TASK DIRECTIONS: Rewrite the items below, replacing each occurrence of "Where should I click to:" with "Where do I click to:" and leaving everything else unchanged.

RECORDS FOR PROCESSING:

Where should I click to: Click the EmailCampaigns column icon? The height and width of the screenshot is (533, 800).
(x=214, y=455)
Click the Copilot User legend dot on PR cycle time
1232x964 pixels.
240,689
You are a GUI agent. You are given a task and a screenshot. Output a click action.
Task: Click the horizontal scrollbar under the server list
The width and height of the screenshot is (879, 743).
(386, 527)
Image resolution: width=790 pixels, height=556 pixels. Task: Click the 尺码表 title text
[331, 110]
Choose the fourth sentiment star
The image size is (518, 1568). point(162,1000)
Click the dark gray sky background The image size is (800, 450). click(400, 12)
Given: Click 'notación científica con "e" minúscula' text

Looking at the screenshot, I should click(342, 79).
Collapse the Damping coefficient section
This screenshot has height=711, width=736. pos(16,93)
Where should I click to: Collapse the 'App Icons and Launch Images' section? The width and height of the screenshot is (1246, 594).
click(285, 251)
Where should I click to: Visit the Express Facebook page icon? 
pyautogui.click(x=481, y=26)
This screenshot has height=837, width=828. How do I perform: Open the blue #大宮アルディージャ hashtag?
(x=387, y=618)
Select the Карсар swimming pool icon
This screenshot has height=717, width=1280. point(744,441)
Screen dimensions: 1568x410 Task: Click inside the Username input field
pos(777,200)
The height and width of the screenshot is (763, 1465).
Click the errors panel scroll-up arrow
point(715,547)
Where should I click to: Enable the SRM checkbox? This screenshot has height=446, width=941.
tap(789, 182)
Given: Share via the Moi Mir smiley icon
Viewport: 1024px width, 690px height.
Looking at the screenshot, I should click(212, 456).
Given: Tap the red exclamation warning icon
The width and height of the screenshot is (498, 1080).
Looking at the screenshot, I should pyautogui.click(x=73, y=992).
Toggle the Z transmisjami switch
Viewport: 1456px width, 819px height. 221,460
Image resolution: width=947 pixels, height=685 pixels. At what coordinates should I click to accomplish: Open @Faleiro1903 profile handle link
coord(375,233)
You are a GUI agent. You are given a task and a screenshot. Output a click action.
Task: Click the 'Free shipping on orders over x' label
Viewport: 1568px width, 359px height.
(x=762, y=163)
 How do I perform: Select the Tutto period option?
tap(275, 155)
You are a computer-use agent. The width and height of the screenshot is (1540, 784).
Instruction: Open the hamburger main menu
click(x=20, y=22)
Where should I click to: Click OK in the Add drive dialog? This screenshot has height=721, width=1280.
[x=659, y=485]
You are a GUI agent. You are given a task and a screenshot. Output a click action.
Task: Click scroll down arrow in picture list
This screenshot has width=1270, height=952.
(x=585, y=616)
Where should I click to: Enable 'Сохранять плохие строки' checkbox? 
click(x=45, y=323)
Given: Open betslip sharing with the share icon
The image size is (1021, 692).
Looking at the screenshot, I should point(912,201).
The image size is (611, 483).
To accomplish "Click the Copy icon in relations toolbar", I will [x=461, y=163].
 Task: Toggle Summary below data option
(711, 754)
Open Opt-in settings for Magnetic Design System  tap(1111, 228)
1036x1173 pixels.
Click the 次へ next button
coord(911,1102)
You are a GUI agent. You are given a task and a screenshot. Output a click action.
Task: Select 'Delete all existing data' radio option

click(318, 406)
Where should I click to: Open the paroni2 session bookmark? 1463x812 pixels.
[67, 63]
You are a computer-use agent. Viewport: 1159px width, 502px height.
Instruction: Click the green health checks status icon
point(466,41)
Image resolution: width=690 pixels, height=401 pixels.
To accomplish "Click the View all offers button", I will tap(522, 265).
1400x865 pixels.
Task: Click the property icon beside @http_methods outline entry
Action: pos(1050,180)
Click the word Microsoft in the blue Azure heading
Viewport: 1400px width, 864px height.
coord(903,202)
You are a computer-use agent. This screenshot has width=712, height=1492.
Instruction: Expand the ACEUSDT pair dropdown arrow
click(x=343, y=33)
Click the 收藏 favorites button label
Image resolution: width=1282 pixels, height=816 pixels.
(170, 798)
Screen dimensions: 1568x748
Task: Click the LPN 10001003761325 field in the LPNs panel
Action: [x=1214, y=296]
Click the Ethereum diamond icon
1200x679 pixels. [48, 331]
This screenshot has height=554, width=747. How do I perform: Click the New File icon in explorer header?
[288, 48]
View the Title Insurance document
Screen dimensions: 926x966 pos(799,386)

FINAL ANSWER:
Where do I click to: Click the EmailCampaigns column icon? The height and width of the screenshot is (533, 800).
(x=214, y=455)
Click the Copilot User legend dot on PR cycle time
1232x964 pixels.
240,689
You are a GUI agent. You are given a task and a screenshot. Output a click action.
Task: Click the horizontal scrollbar under the server list
The width and height of the screenshot is (879, 743).
(386, 527)
Image resolution: width=790 pixels, height=556 pixels. Task: Click the 尺码表 title text
[331, 110]
Choose the fourth sentiment star
The image size is (518, 1568). point(162,1000)
Click the dark gray sky background The image size is (800, 450). click(400, 12)
Given: Click 'notación científica con "e" minúscula' text

Looking at the screenshot, I should click(342, 79).
Collapse the Damping coefficient section
This screenshot has height=711, width=736. pos(16,93)
Where do I click to: Collapse the 'App Icons and Launch Images' section? The width and height of the screenshot is (1246, 594).
click(285, 251)
Where do I click to: Visit the Express Facebook page icon? 
pyautogui.click(x=481, y=26)
This screenshot has height=837, width=828. How do I perform: Open the blue #大宮アルディージャ hashtag?
(x=387, y=618)
Select the Карсар swimming pool icon
This screenshot has height=717, width=1280. point(744,441)
Screen dimensions: 1568x410 Task: Click inside the Username input field
pos(777,200)
The height and width of the screenshot is (763, 1465).
Click the errors panel scroll-up arrow
point(715,547)
Where do I click to: Enable the SRM checkbox? This screenshot has height=446, width=941.
tap(789, 182)
Given: Share via the Moi Mir smiley icon
Viewport: 1024px width, 690px height.
Looking at the screenshot, I should click(212, 456).
Given: Tap the red exclamation warning icon
The width and height of the screenshot is (498, 1080).
Looking at the screenshot, I should pyautogui.click(x=73, y=992).
Toggle the Z transmisjami switch
Viewport: 1456px width, 819px height. 221,460
Image resolution: width=947 pixels, height=685 pixels. At what coordinates should I click to accomplish: Open @Faleiro1903 profile handle link
coord(375,233)
You are a GUI agent. You are given a task and a screenshot. Output a click action.
Task: Click the 'Free shipping on orders over x' label
Viewport: 1568px width, 359px height.
(x=762, y=163)
 How do I perform: Select the Tutto period option?
tap(275, 155)
You are a computer-use agent. The width and height of the screenshot is (1540, 784).
Instruction: Open the hamburger main menu
click(x=20, y=22)
Where do I click to: Click OK in the Add drive dialog? This screenshot has height=721, width=1280.
[x=659, y=485]
You are a GUI agent. You are given a task and a screenshot. Output a click action.
Task: Click scroll down arrow in picture list
This screenshot has width=1270, height=952.
(x=585, y=616)
Where do I click to: Enable 'Сохранять плохие строки' checkbox? 
click(x=45, y=323)
Given: Open betslip sharing with the share icon
The image size is (1021, 692).
Looking at the screenshot, I should point(912,201).
The image size is (611, 483).
To accomplish "Click the Copy icon in relations toolbar", I will [x=461, y=163].
 Task: Toggle Summary below data option
(711, 754)
Open Opt-in settings for Magnetic Design System  tap(1111, 228)
1036x1173 pixels.
Click the 次へ next button
coord(911,1102)
You are a GUI agent. You are given a task and a screenshot. Output a click action.
Task: Select 'Delete all existing data' radio option

click(318, 406)
Where do I click to: Open the paroni2 session bookmark? 1463x812 pixels.
[67, 63]
You are a computer-use agent. Viewport: 1159px width, 502px height.
Instruction: Click the green health checks status icon
point(466,41)
Image resolution: width=690 pixels, height=401 pixels.
To accomplish "Click the View all offers button", I will tap(522, 265).
1400x865 pixels.
Task: Click the property icon beside @http_methods outline entry
Action: pos(1050,180)
Click the word Microsoft in the blue Azure heading
Viewport: 1400px width, 864px height.
coord(903,202)
You are a computer-use agent. This screenshot has width=712, height=1492.
Instruction: Expand the ACEUSDT pair dropdown arrow
click(x=343, y=33)
Click the 收藏 favorites button label
Image resolution: width=1282 pixels, height=816 pixels.
(170, 798)
Screen dimensions: 1568x748
Task: Click the LPN 10001003761325 field in the LPNs panel
Action: [x=1214, y=296]
Click the Ethereum diamond icon
1200x679 pixels. [48, 331]
This screenshot has height=554, width=747. How do I perform: Click the New File icon in explorer header?
[288, 48]
View the Title Insurance document
Screen dimensions: 926x966 pos(799,386)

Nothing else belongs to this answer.